Summary and Analysis by Chapter

Book 6: Chapters 1–13

Before going on with his story, Tristram looks back at the five volumes already completed. The critics (called "Jack Asses") "view'd and review'd" the earlier volumes, and "good God! what a braying did they all set up together!" Tristram feels that he and his reader ("dear Sir") were lucky to get away with their lives.

Closing his Tristra-paedia, Walter chats with Yorick about famous men who were child prodigies. There were "Grotius, Scioppius, Heinsius, Politian, Pascal, Joseph Scaliger, Ferdinand de Cordouè, and others — ." Yorick reminds him of the "great Lipsius, . . . who composed a work the day he was born." Uncle Toby, always literal-minded, remarks: "They should have wiped it up . . . and said no more about it."
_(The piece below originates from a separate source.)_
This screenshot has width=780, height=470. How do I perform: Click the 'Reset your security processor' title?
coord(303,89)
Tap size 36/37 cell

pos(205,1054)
Back in the nursery, Dr. Slop and Susannah are arguing: she is bashful about holding the candle as the doctor works on the child, and he accuses her of false modesty and of worse things. Holding the candle with her eyes averted, Susannah accidentally sets fire to Dr. Slop's wig. Recriminations and name-calling follow, and they douse each other with the "cataplasm" intended for Tristram's cure. Then, since that treatment had failed, they "retired into the kitchen to prepare a fomentation" for him.

Walter thinks that it is time to get Tristram a tutor: "You see 'tis high time, said my father, addressing himself equally to my uncle Toby and Yorick, to take this young creature out of these women's hands, and put him into those of a private governor." He outlines the many necessary good qualities of the ideal tutor, and Uncle Toby asks him to give the post to "poor Le Fever's son. Tristram regrets having lost the opportunity earlier of having Trim tell the story of Le Fever: " — fool that I was! nor can I recollect, (nor perhaps you) without turning back to the place, what it was that hindered me from letting the corporal tell it in his own words; — but the occasion is lost, — I must tell it now in my own."